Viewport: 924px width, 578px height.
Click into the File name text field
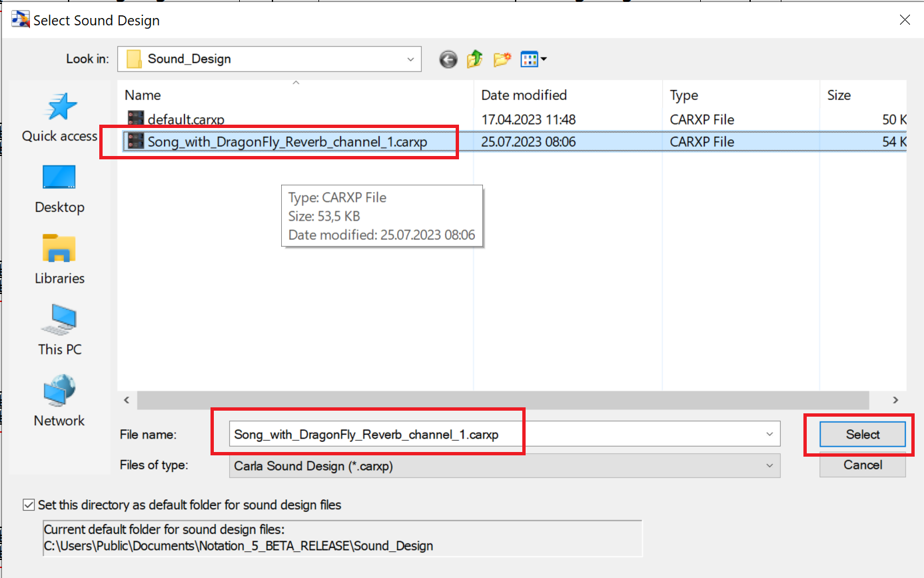pyautogui.click(x=493, y=435)
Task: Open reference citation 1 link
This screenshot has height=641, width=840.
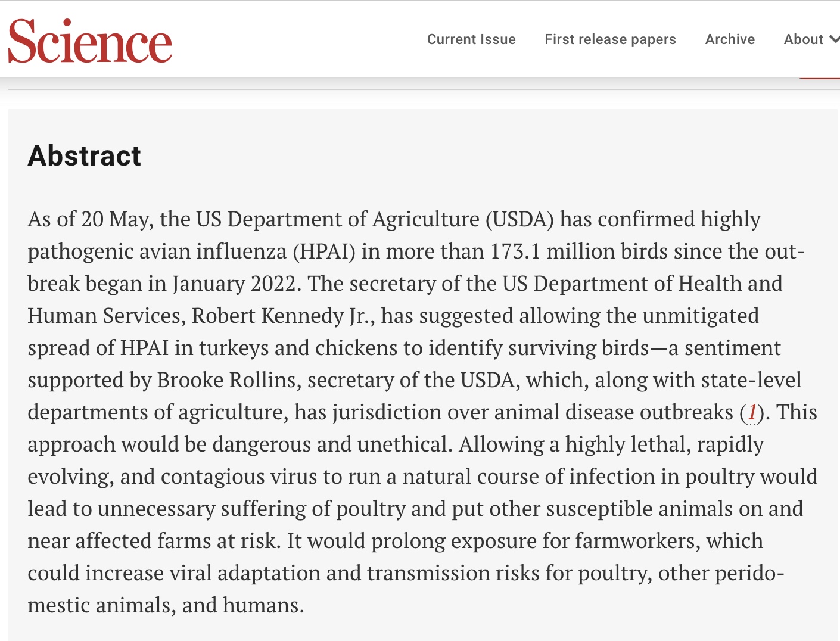Action: tap(752, 412)
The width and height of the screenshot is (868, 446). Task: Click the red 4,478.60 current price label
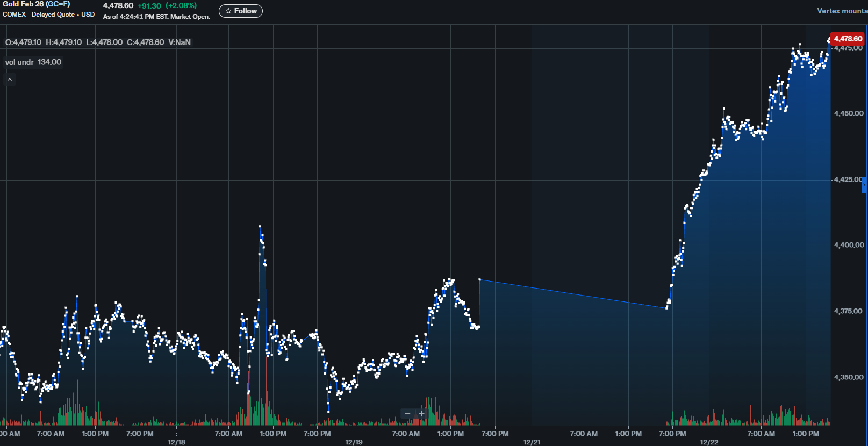click(x=848, y=39)
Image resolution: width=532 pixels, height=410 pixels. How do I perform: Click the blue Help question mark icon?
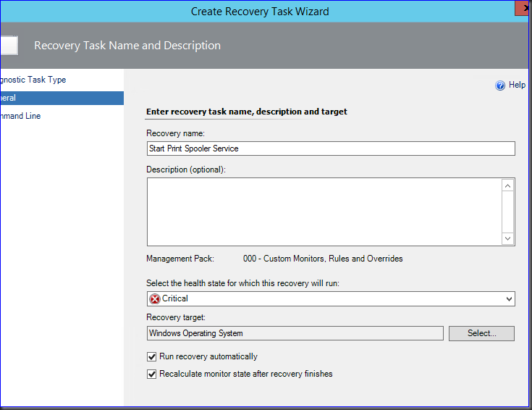point(499,85)
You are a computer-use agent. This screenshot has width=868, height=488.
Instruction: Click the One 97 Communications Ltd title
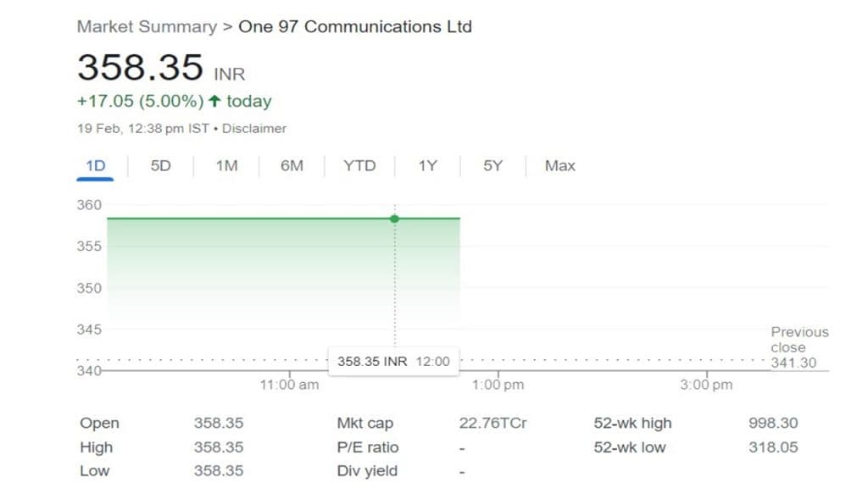355,26
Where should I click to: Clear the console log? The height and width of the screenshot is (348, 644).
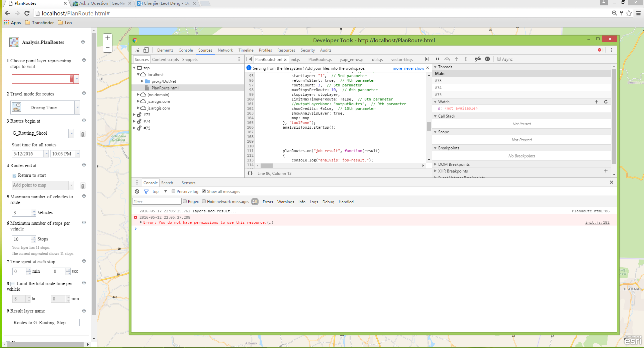(137, 192)
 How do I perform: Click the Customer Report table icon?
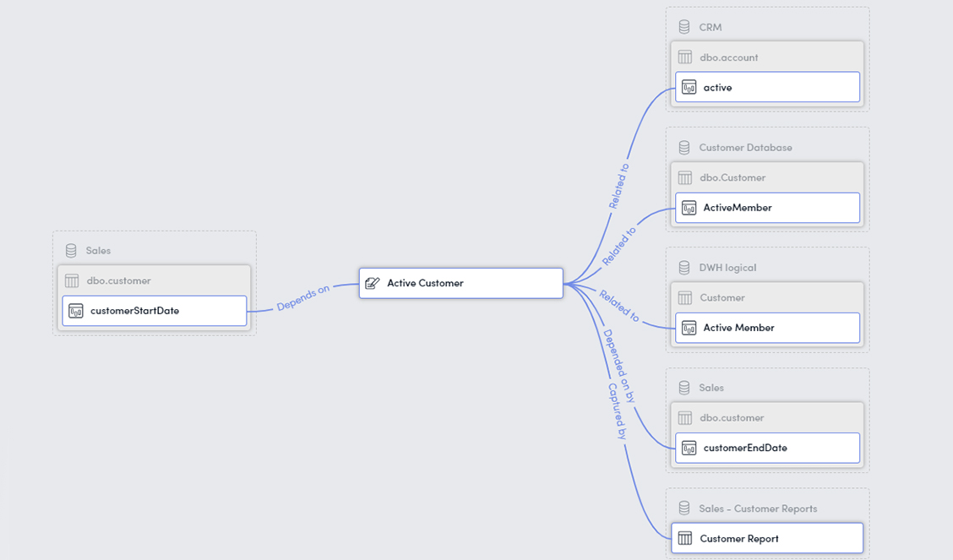685,538
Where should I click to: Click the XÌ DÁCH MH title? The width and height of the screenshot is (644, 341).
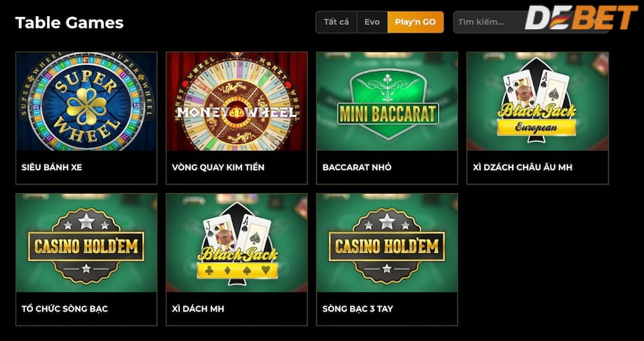(x=198, y=309)
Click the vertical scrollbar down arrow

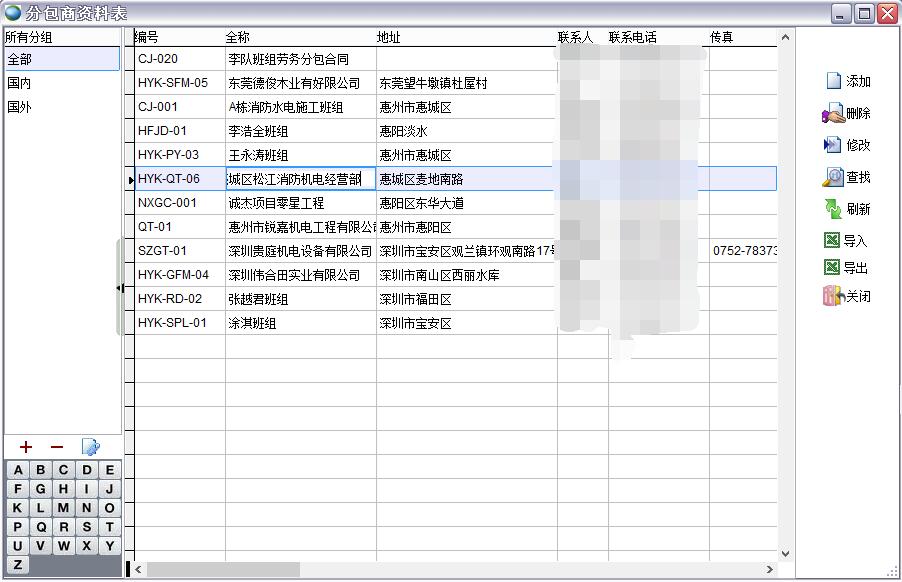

-=-=-=-=-

### What you will do
Your task is to retype exactly, and only, the lines from the one that holds "How do I perform: Click the Customer" through the end of the listing, both end lines included, without any pictures.

### The answer
 How do I perform: Click the Customer Report table icon?
685,538
Where should I click to: Click the XÌ DÁCH MH title? The width and height of the screenshot is (644, 341).
(x=198, y=309)
Click the vertical scrollbar down arrow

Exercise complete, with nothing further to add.